The cover art of the album depicts Gira's mother, Alice Schulte Gira, while the back cover features a picture of his father, Robert Pierre Gira.

Background
On the album's composition, band leader Michael Gira wrote on the website for Young God Records:

Critical reception

The album generally received positive reviews from music critics.
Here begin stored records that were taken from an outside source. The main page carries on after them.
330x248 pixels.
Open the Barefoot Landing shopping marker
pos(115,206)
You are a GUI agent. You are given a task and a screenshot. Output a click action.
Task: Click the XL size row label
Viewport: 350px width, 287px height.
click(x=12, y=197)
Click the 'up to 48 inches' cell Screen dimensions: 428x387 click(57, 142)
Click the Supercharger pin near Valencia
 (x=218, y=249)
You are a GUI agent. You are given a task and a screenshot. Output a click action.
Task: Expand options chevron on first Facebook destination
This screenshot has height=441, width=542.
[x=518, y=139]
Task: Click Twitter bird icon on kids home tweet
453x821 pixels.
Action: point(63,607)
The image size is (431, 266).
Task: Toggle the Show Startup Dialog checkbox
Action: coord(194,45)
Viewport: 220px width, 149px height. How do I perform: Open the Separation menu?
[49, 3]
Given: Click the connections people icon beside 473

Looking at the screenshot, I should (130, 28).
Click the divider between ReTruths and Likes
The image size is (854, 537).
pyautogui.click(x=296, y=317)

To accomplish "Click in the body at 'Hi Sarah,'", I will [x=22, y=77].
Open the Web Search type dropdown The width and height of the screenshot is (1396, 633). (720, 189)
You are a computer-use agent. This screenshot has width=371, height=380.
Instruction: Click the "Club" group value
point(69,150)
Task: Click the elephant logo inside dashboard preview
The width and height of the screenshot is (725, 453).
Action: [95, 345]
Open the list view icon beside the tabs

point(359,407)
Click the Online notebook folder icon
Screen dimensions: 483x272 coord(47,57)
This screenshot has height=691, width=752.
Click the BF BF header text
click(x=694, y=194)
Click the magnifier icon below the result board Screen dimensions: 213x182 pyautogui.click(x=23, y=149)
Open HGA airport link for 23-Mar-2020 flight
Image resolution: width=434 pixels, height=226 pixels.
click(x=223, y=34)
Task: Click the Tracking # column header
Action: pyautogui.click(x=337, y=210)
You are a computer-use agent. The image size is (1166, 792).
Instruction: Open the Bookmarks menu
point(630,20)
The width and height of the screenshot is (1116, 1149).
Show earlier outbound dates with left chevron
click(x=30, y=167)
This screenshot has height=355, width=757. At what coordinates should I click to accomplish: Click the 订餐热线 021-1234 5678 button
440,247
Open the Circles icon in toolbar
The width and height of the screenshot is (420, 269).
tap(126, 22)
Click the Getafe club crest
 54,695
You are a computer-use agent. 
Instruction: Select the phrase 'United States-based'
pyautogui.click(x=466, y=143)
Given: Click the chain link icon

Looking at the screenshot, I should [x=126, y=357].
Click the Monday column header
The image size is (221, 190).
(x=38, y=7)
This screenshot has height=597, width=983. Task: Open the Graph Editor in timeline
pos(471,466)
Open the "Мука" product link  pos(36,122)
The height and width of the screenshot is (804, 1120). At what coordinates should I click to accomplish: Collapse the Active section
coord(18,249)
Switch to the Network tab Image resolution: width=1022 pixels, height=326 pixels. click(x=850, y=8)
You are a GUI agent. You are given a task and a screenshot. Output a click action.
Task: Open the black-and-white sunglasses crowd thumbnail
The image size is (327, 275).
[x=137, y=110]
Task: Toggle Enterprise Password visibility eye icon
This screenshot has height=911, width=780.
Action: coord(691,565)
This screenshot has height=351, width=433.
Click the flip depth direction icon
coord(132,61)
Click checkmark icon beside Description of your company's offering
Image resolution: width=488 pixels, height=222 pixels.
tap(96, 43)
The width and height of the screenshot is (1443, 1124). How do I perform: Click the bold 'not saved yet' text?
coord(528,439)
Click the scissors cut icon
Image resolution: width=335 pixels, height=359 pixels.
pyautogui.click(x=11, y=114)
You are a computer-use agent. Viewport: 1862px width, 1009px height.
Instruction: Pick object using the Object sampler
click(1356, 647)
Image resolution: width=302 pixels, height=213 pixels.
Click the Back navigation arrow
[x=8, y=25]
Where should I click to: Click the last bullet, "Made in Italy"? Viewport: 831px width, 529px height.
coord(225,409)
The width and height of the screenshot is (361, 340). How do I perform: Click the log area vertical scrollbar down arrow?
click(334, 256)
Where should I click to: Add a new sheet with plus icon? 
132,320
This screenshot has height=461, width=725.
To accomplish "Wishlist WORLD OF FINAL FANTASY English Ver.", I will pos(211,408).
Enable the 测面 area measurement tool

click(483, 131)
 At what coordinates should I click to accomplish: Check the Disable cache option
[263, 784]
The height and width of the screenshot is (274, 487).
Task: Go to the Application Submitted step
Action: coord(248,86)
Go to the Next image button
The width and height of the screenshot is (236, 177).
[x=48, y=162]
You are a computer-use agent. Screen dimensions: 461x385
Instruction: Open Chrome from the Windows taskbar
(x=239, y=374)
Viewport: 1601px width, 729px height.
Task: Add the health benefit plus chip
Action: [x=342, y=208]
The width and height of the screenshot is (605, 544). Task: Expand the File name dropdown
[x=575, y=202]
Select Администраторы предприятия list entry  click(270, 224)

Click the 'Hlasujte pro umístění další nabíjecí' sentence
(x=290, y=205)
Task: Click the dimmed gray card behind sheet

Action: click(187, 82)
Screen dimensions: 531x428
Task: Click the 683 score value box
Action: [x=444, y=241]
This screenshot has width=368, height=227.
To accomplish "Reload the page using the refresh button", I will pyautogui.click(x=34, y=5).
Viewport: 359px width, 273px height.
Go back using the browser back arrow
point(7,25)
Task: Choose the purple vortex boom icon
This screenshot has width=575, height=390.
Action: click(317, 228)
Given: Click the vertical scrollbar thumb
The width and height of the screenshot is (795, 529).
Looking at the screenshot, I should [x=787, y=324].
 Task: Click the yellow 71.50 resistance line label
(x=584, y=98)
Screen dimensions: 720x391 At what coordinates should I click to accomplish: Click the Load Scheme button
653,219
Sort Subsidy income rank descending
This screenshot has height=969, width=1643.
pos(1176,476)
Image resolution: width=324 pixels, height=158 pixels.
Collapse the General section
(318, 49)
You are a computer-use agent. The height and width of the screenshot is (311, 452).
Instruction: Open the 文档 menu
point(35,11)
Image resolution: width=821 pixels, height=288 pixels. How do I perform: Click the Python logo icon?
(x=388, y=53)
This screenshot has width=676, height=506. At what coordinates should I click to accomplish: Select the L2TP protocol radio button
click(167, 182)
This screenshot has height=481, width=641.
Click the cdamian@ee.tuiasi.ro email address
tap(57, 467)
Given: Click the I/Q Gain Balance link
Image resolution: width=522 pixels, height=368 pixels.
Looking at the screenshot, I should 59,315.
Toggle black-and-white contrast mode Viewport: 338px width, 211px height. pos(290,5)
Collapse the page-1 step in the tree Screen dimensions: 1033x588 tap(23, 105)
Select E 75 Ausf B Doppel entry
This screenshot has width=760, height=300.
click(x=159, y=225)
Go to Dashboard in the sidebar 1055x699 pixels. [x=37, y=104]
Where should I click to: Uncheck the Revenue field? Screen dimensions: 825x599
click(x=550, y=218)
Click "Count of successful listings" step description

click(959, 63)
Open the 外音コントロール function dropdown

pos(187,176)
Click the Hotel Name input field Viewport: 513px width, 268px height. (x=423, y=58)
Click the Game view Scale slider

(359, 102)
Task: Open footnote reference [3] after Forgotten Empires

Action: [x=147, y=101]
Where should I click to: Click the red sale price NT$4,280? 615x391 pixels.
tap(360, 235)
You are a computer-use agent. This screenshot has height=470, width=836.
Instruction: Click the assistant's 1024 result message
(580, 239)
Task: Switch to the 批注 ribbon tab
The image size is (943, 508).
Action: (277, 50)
Thom Jurek of Allmusic wrote: "Angels of Light's How I Loved You moves far from that terrain and into a zone of languid reverie, bittersweet longing, and crystalline excess," while also stating that the record "reveals, once more, that for Michael Gira and his Angels of Light, there are no contradictions, no gods, and no monsters in the caverns of love's secret domain." John Robinson of NME stated: "Like a dark meeting place for a tryst between Nick Cave and Sonic Youth, they take a funereal subject matter (e.g. "My Suicide"), and expand it over beautifully arranged and very huge spaces of time". Wilson Neate of Popmatters wrote: "Leonard Cohen once recorded a rather dark album called Songs of Love and Hate. The Angels of Light’s How I Loved You makes that record sound like a children’s birthday party," while another Popmatters reviewer, Jason Thompson, commented: "How I Loved You is a successful and unique collection of love songs." The latter writer also described the album as "harrowing, but passionate."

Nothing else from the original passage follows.